Rhode Island Domestic Violence
The Rhode Island General Assembly has enacted the Domestic Violence Prevention Act (RIGL 12-29). The purpose of this act is to highlight domestic violence as a serious crime against society and to assure victims of domestic violence the maximum protection from abuse which the law and those who enforce the law can provide.

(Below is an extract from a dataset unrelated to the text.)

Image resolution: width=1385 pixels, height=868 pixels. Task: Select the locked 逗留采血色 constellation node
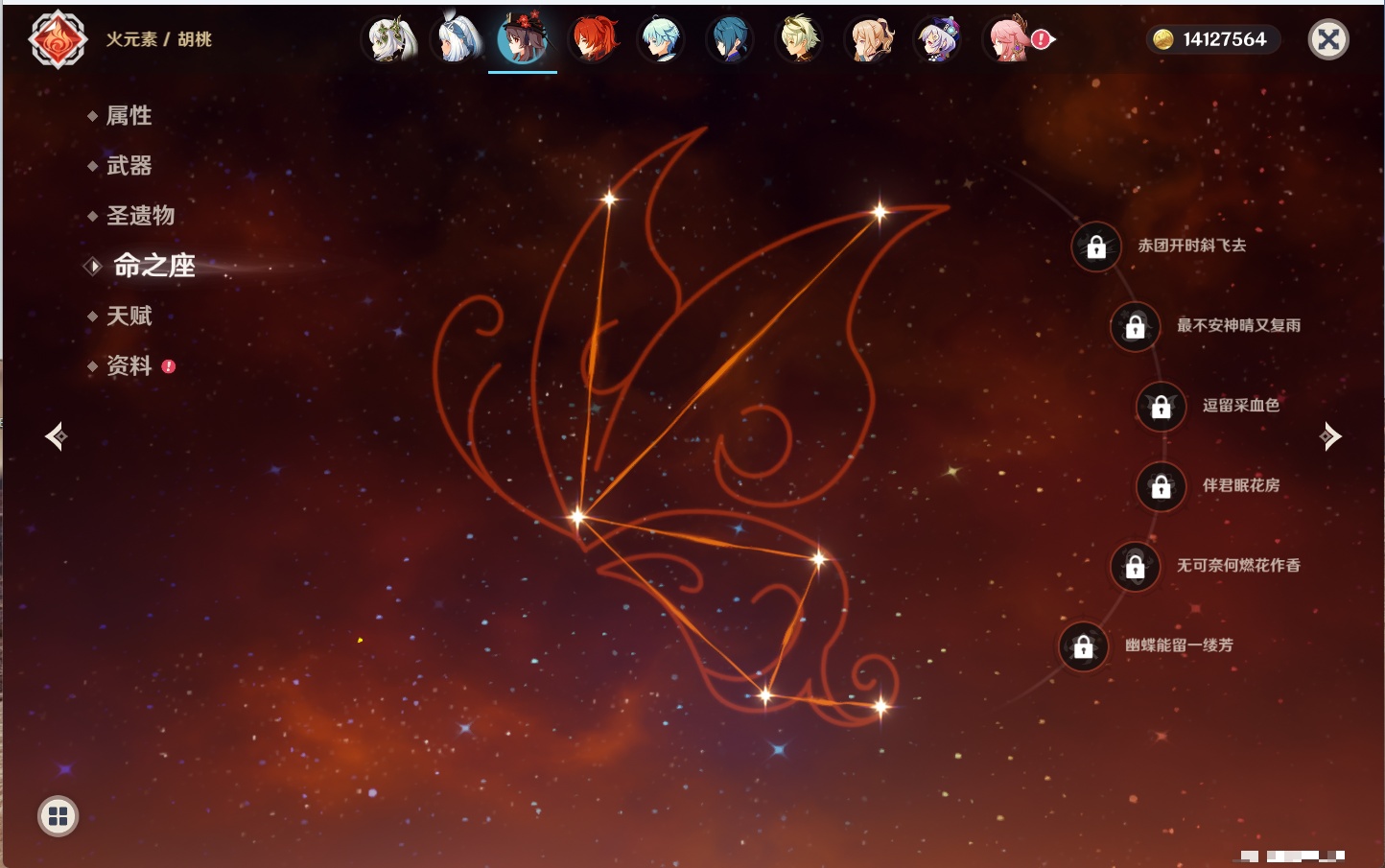click(1161, 407)
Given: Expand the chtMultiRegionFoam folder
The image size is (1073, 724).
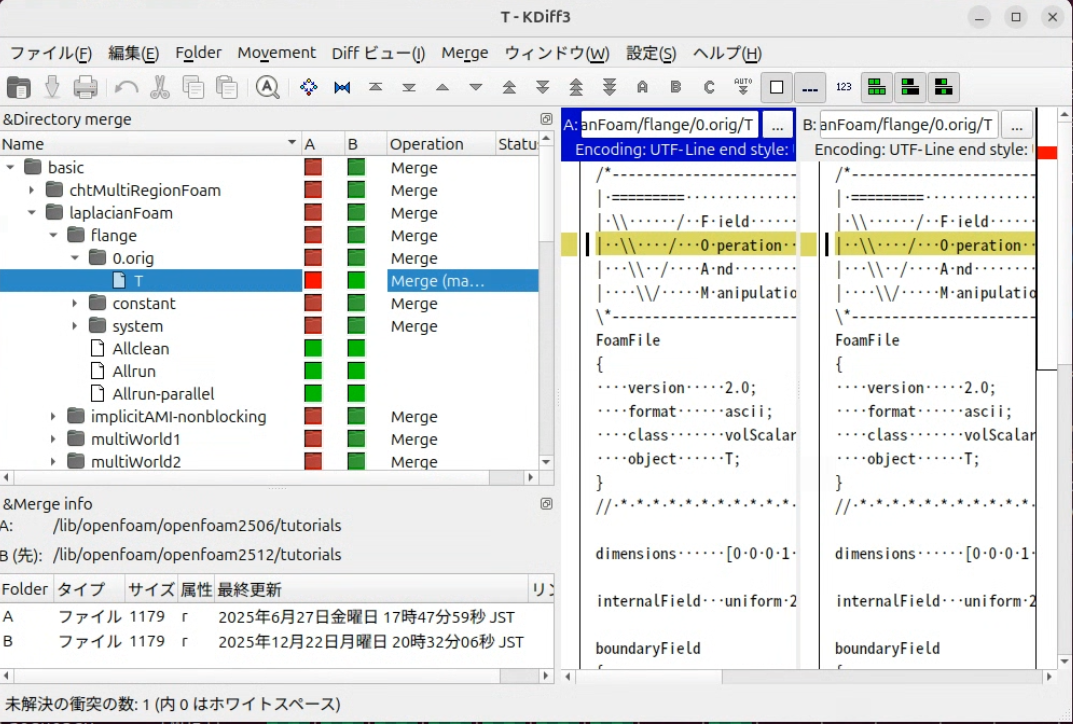Looking at the screenshot, I should click(x=32, y=190).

What Makes A Crime Domestic?
A crime is domestic when the parties involved are:
- former spouses,
- adult persons related by blood or marriage,
- adult persons who are presently residing together or who have resided together in the past three (3) years, and
- persons who have a child in common regardless of whether they have been married or have lived together, or persons who are, or have been, in a substantive dating or engagement relationship within the past one year which shall be determined by the court's consideration of the following factors:
(1) The length of time of the relationship.
(2) The type of the relationship.
(3) The frequency of the interaction between the parties.
What Crimes Are Domestic?
According to RIGL 12-29-2 the following crimes can be domestic:
(1) Simple assault (§ 11-5-3);
(2) Felony assaults (chapter 5 of title 11);
(3) Vandalism (§ 11-44-1);
(4) Disorderly conduct (§ 11-45-1);
(5) Trespass (§ 11-44-26);
(6) Kidnapping (§ 11-26-1);
(7) Child-snatching (§ 11-26-1.1);
(8) Sexual assault (§§ 11-37-2, 11-37-4);
(9) Homicide (§§ 11-23-1 and 11-23-3);
(10) Violation of the provisions of a protective order entered pursuant to § 15-5-19, chapter 15 of title 15, or chapter 8.1 of title 8 where the respondent has knowledge of the order and the penalty for its violation, or a violation of a no contact order issued pursuant to § 12-29-4;
(11) Stalking (chapter 59 of title 11);
(12) Refusal to relinquish or to damage or to obstruct a telephone (§ 11-35-14);
(13) Burglary and Unlawful Entry (chapter 8 of title 11);
(14) Arson (chapter 4 of title 11);
(15) Cyberstalking and cyberharassment (§ 11-52-4.2);
(16) Domestic assault by strangulation § 11-5-2.3; and
(17) Electronic tracking of motor vehicles (§ 11-69-1).
Do Domestic Crimes Have Increased Penalties?
First Offense Domestic Convictions will be ordered to attend and complete Batterer’s Intervention Program (BIP), $125 Court Assessment (80% goes to Rhode Island Coalition Against Domestic Violence), and a No Contact Order (NCO) will issue.
Second Offense Domestic Convictions will result in a mandatory minimum of 10 days to serve up to 1 year at the ACI. Also, you will be required to attend and complete BIP, an NCO will issue, and you will have to pay the $125 Court Assessment.
Third Offense Domestic Convictions will result in a mandatory minimum of 1 Year to Serve at the ACI with a maximum sentence of 10 years. Along with the BIP, NCO and court assessments.
Will a Domestic Violence Conviction Affect My Ability to Own/ Possess Firearms?
You are prohibited under § 11-47-5(a)(3) or § 11-47-5(a)(4) from purchasing, owning, carrying, transporting, or having in his or her possession any firearm. You must also surrender any firearm(s) in their ownership, possession, care, custody, or control.
If you plead nolo to or had been convicted of a domestic offense you will not be able to own, possess, control, or otherwise use a firearm until the case has been expunged, or upon the completion of the one-year filing, or the end of a one-year probationary period that does not constitute a conviction pursuant to RIGL 12-18-3 (which states that a nolo plea followed by straight probation, upon successful completion of that probationary period without violation of probation, will not constitute a conviction for any purpose.) ** like all aspects of the law there are exceptions to this rule **
If you violate this restriction you will face a mandatory imprisonment of not less than 2 years up to 10 years (RIGL 11-47-5).